DESIGN FOR LIVING

* Written by Noel Coward * Directed by Joe Mantello * Starring Alan Cumming, Jennifer Ehle, and Dominic West * Roundabout Theater Company, American Airlines Theatre, New York City.

 
Bubbly, frothy, witty, charming -- that’s what “gay” used to mean, back in the days when Noel Coward was the gayest playwright around, in both senses of the word. Along with Private Lives and Blithe Spirit, Design for Living is one of Coward’s best-known plays. Written in 1932, it has a racy reputation as a high-spirited comedy about two men and a woman who wind up in a menage a trois. You know, “divine decadence, darling!”

What’s most intriguing about the Broadway revival of Design for Living is that director Joe Mantello casts aside the superficial ideas we have about Coward’s work and grapples with the play itself, which is more complicated and less bubbly, its characters more disagreeable, than its reputation would lead us to believe.

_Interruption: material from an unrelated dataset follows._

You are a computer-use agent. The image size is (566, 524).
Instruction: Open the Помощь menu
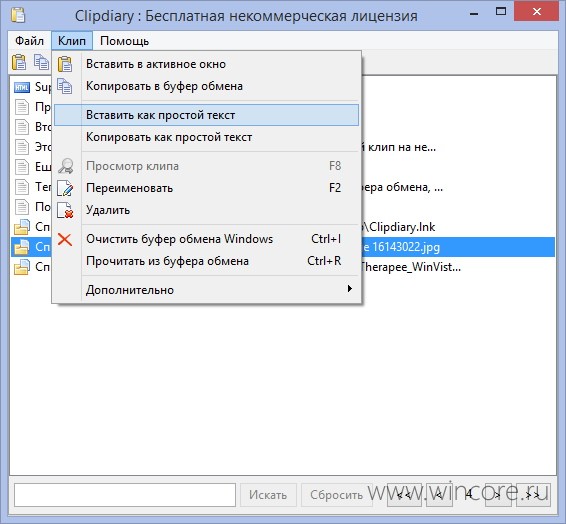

Otto and Leo and Gilda are old friends. Act one finds Gilda (Jennifer Ehle) sharing a starving-artist garret in Paris with Otto, a painter (a dyed-blond Alan Cumming). Falling into bed with Leo (Dominic West) for the first time precipitates a breakup, and she moves with him to London, where he’s a rising-star playwright. In act two, Otto shows up in London -- dressed for success in a red coat looking like Boy George -- where he and Gilda fall back into bed together. Confused, Gilda runs off to America with Ernest (John Cunningham), a middle-aged art dealer who’s her confidante. Act three takes place in New York, where Gilda has married Ernest and finally established a career for herself as an interior decorator. Inevitably, Otto and Leo show up on her doorstep -- excuse me, in her gleaming chrome private elevator -- to remind her what rowdy joys exist outside the world of social propriety. To Ernest’s fuming disapproval, the three of them fall into an infantile gigglefest as the curtain falls.

Mantello’s decision to play this with more depth than an episode of Three’s Company turns out to be a mixed blessing. On one hand, it makes for a fresh attack on the play and keeps it grounded in a recognizable reality. Although the idea of a bisexual love triangle sounds pretty kicky, anyone who’s tried it knows that it can be an arduous negotiation, emotionally and psychologically, and this production doesn’t skip over the bumps along the way. On the other hand, Coward wrote the play as an entertainment for himself to perform with the famous Broadway husband-and-wife team Alfred Lunt and Lynn Fontanne, and for all its talk about flouting social convention, it doesn’t quite hold up as serious drama.

Cumming, who dazzled Broadway two years ago as the MC in Cabaret, is delightful to watch, though everything about him (especially his piercings) begs the question of what period the play’s set in. West, a British heartthrob making his Broadway debut, matches Cumming in bravely making Otto and Leo more physical and more faggy than they’ve probably ever been. Ehle, a wonderful actress who won a Tony last year for The Real Thing, dwells so heavily on Gilda’s brooding self-hatred and stifled creativity that she seems to be playing Hedda Gabler. It doesn’t really make sense, it’s not dramatically satisfying, and the sexual chemistry with West and Cumming is decidedly cool. But it’s definitely a different way of looking at Noel Coward.